## Start Text excerpt

How to replace all values in an array with missing values?

There is no Union{Float64,NaNType}, so any float can be a NaN and programmers often but not always have to check for isnan. Is there an argument that NaN is problematic in a similar way as null is?

2 Likes

The difference is that within IEEE arithmetic, NaN has well defined semantics on all operations rather than throwing random errors.

5 Likes

maybe you could have a a look at https://github.com/JuliaData/SentinelArrays.jl

1 Like

This; but also people who write math primitives do have to check for NaN all the time and handle it specially.

5 Likes

due to the way nan propegation works, they often fall out correctly without special handling (but not always).

Depending on what you are doing, NaNs can propagate so that all your data become NaN and you are stuck backtracking to see where the offending NaN was generated that destroyed everything in its wake. In the past, at least, arithmetic with NaN was far slower than with non-NaNs. In an earlier project I worked on, we had code to replace NaN sentinels before to any calculation, even if the calculations didn’t result in NaN propagation corrupting any other values.

Well, maybe corrupting is not the best description. What is better?

mean([rand(1, 100) NaN])
NaN

mean([rand(1, 100) -999999])
-9900.487109109194

A few random comments.

In a way, missing is an “integer”. With integer arrays, one would use missing to represent . . . wait for it . . . missing values. For float arrays, one uses NaN. For strings, one uses the empty string.

Although Julia makes it very easy to using missing wherever one wants to via type unions. Somewhere in the documentation it says something like, “don’t be afraid of union types, they are fast” – i.e., don’t be afraid they’ll slow down your code if you use them.

Microprocessors are designed to process data. They don’t do as well processing no data. The NaN of the FP unit has been pressed into service as a missing value (the standard should be updated to have an explicit missing value in addition to NaNs – following the principle of don’t use one thing for two different purposes). No support on the integer side for missing values. I may still know an Intel Design Fellow; I was thinking of sending him this idea: use two bits behind the sign bit as flags for missing/null/unknown (00=present; 10=missing; 01=null, 11=unknow). Then, for every arithmetic and logic computation, apply tri-value logic rules to these, then set two bits in a flag register with the result. If you could then have a conditional jump based on those register bits, you could have high performance support for missing/null/unknown values. Of course, software using this feature has their integer size reduced to 61 bits (likely not a hardship for most applications). Since we’re unlikely to get 66 bit memory chips anytime soon, it’s one way to retrofit missing value support into the architecture.

1 Like

Yeah, maybe corrupting is not the best term. Neither result is good, of course. I was thinking NaN more of something like the following, and it can make finding original the NaN difficult, but at least you know something went wrong. Blinding processing a sentinel like -999999 may result in relatively undetectable bad data.

a=rand(10)
a[3] = NaN  # From somewhere
@show a ./ mean(a)
a ./ mean(a) = [NaN, NaN, NaN, NaN, NaN, NaN, NaN, NaN, NaN, NaN]

Also, I have preferred using NaN as a missing value because choosing a sentinel non-NaN value is not obvious in general purpose code. This is all independent of Julia, and I think we agree, so I’ll stop now.

I don’t think of missing as an Int, but rather a placeholder value with support for tri-valued logic on the language (the special support is the short-circuit logic operators).

## End Text excerpt
## Start Source data

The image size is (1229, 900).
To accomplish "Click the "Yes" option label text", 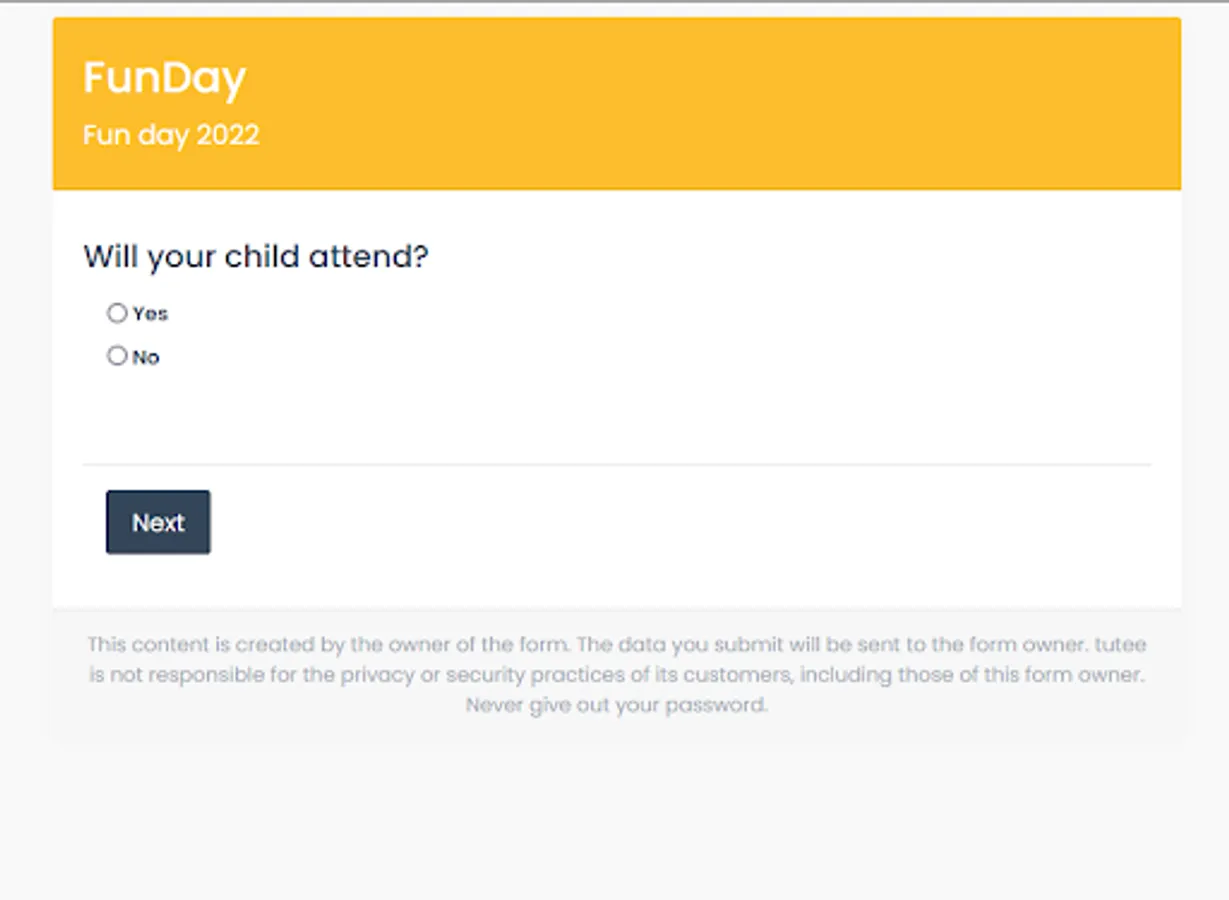I will pyautogui.click(x=150, y=314).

## End Source data

Exercises to complete »
A – Translate this sentence from the forum thread into Spanish: "The difference is that within IEEE arithmetic, NaN has well defined semantics on all operations rather than throwing random errors."
B – Decide whether each statement agrees with the forum thread, answering yes or no and quoting the words that settle it. (i) One poster says that arithmetic with NaN was once faster than arithmetic with non-NaNs. (ii) The hardware idea would shrink the integer size to 61 bits for software using the feature. (iii) For strings, the empty string serves as the missing value.
C – Please repeat the passage of the forum thread starting at "This; but also" and ending at "mean([rand(1, 100) NaN])".

Final results »
A – La diferencia es que, dentro de la aritmética IEEE, NaN tiene una semántica bien definida en todas las operaciones en lugar de lanzar errores aleatorios.

B –
(i) No: "In the past, at least, arithmetic with NaN was far slower than with non-NaNs."
(ii) Yes: "software using this feature has their integer size reduced to 61 bits"
(iii) Yes: "For strings, one uses the empty string."

C –
This; but also people who write math primitives do have to check for NaN all the time and handle it specially.

5 Likes

due to the way nan propegation works, they often fall out correctly without special handling (but not always).

Depending on what you are doing, NaNs can propagate so that all your data become NaN and you are stuck backtracking to see where the offending NaN was generated that destroyed everything in its wake. In the past, at least, arithmetic with NaN was far slower than with non-NaNs. In an earlier project I worked on, we had code to replace NaN sentinels before to any calculation, even if the calculations didn’t result in NaN propagation corrupting any other values.

Well, maybe corrupting is not the best description. What is better?

mean([rand(1, 100) NaN])